001_序章1_エルザ姫出陣
迷宮は霊峰トリア山の麓にあった。
由緒ある神殿のように巨大な脊柱が立ち並び、訪問者を誘っていた。
壁面には巨大な磨崖仏が立ち並び、人々を見下ろす形で林立している。
遺跡を見渡せる高台よりエルザ・サイアは双眼鏡を覗いていた。
遺跡前に陣取っている敵兵を観察するためだ。
「やはり主力は北方の蛮族ね。数は三千から三千五百。斥候の情報を鑑みるに全軍の七割が結集している計算ね」
横に並ぶ兄のヘンリー・サイアは水筒を口から離した。
「まあそうだろう。何千もの軍勢を迷宮探索に連れて行くのは適所運用とは言えない。兵の使用法としては、迷宮外で使うのが正しい」
「迷宮に隣接する形で砦を築いての籠城戦。これが最悪のシナリオだと思ってたから、正面切って戦ってくれるのは寧ろ願ったりですわ」
「ああ、北の蛮族だからよかったな。奴らの建築技術はカードで作った城のごとしだ」
ヘンリーは水筒を押し付けるようにエルザに渡し、兵の輪へ下がった。
軍団長との軍議だろう。
エルザは顔に荒野特有の乾いた風を受けながら、水筒を口にした。
我が方は3軍合わせても五千に満たないが、精鋭揃い。後手を踏むことはないだろう。
ただし、時間的猶予が無い点が問題だ。今回は先行した敵の追撃戦になる。開戦に時間をかける訳にはいかない。
「入口付近を厚めにする訳でもなく均等に横陣を敷いてますね。数でも質でもこちらが優勢だし、素直にこちらも横陣で当たれば問題ないように思えます。怖いのは敵の意図が読めない事だけ」
サイア王国魔道兵団団長補佐ララザードだ。エルザの直属の部下である。
「細工があるかもと?実は私もそう思っているのだけれど」
「実は両翼に精鋭を配して包囲殲滅を狙っているとか」
「どうかしらね。蛮族だけに無策で力押ししたいだけかも知れなくてよ。ただ、相手を束ねる人物がそんな無駄な事をするかしらと思っているの」
「ミカ。元バハナスギャバン枢機卿にして、あの組織のグランドマスタですね」
「ええ。人智を超えたる知識故に常人とは会話すら成立しないとの人物評。ふふ、そんな人間がいるならお話ししてみたいわね」
「神の頭を覗く者ですね。そんなお方に姫様は何をお話しになられます?」
「あなたの好みの異性はどのようなお方?って聞いたら会話も弾むのではないかしら?女性同士ですし」
エルザは風に戯れる前髪をかき上げてララザードに笑みを見せた。冗談を受け、ララザードは肩をすくめた。

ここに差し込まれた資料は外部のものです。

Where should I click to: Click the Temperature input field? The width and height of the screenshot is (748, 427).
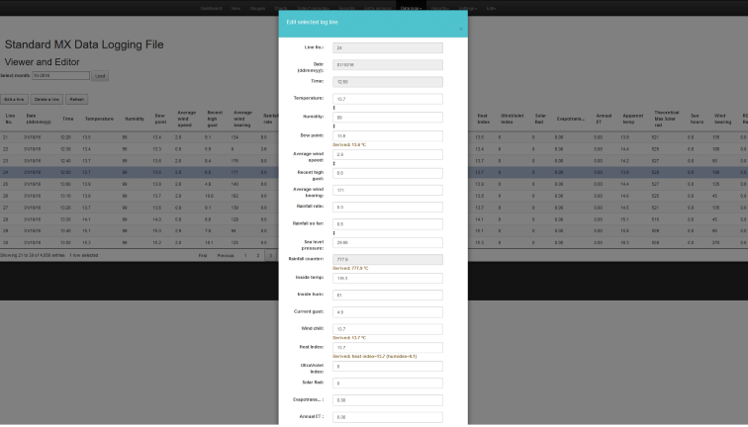[388, 99]
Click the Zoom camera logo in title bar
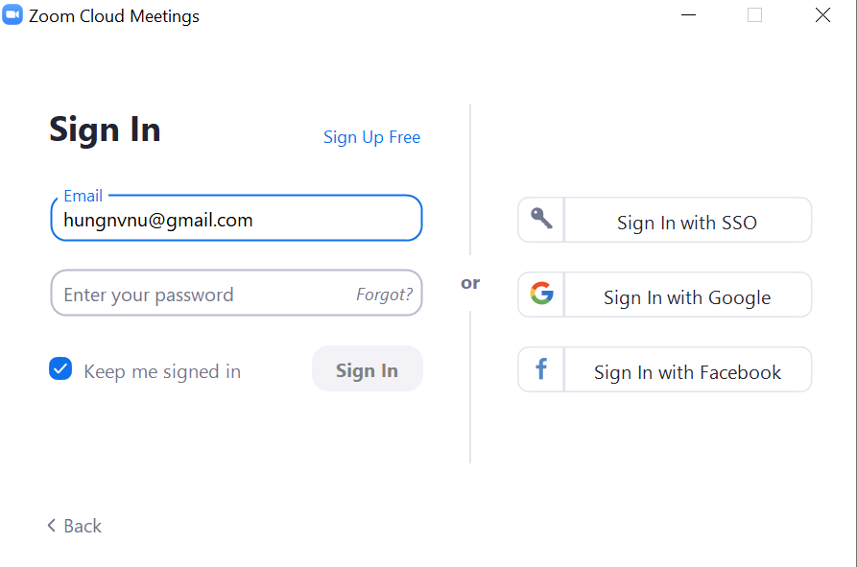The width and height of the screenshot is (857, 567). click(12, 15)
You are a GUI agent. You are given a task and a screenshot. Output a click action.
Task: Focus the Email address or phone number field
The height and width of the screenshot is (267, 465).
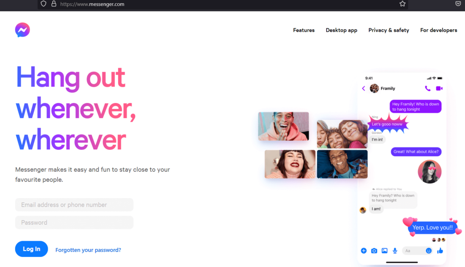74,205
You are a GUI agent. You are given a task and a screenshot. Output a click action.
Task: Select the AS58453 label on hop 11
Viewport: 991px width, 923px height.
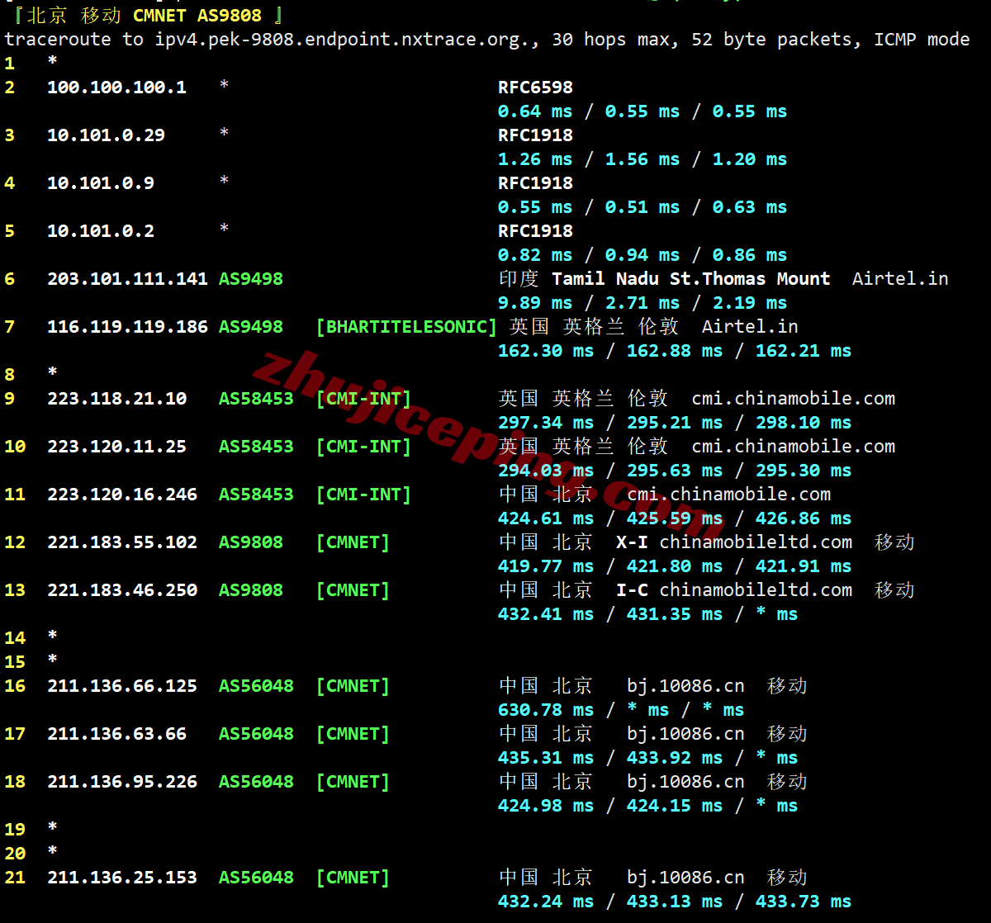coord(256,495)
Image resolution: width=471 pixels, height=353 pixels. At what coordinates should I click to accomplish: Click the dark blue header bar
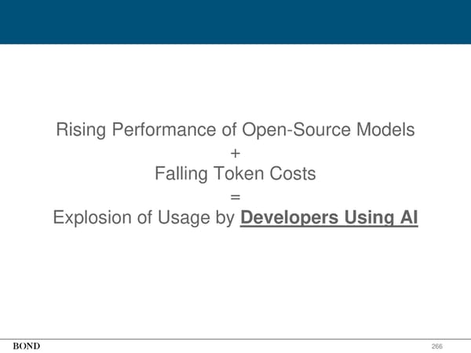click(236, 21)
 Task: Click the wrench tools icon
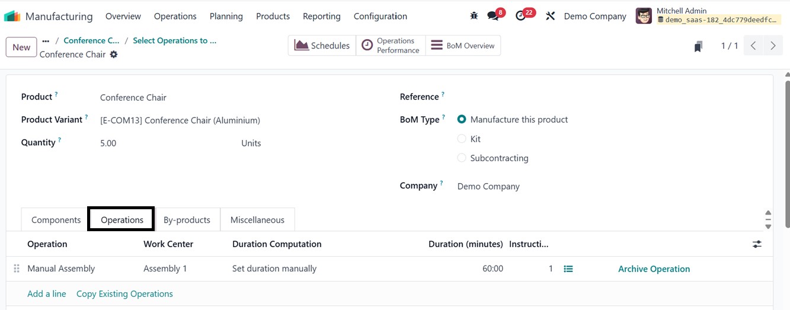tap(550, 16)
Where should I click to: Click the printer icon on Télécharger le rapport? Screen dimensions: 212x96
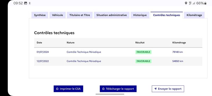tap(103, 89)
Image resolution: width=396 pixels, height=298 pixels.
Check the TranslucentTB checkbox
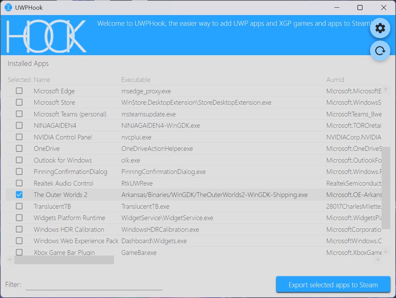19,206
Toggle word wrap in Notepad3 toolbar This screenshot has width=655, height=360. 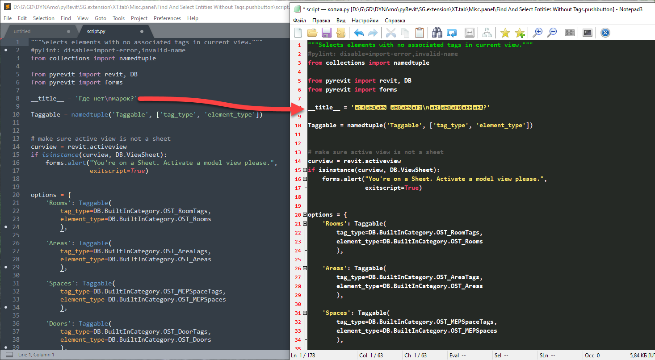point(470,32)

「どうかしら?軽蔑されて無言で去られるか、常人では理解不能な理由をまくし立てられてしまうかも」
「理解不能な理由って、例えば?」
「理解不能なので私に分かる訳がございませんわ」
「目と耳が2つずつ、口と鼻が1つずつ、ああ、鼻の穴は2つが良い。あと角は何本でも良いから有るお方を、なんてどお?」
「誰でも良いと言っているようなものですわ。さあ姫様、そろそろ皆が動き始めましたわよ」
「淑女は会話を楽しむものですよ」
「ここは戦場です」
思いのほか速く軍議が終わったのか、兄ヘンリーが戻ってきた。
「さて、我が軍の出陣ですね」
エルザは額から突き出た角に絡んだ髪を分けながら、兄の元へ向かった。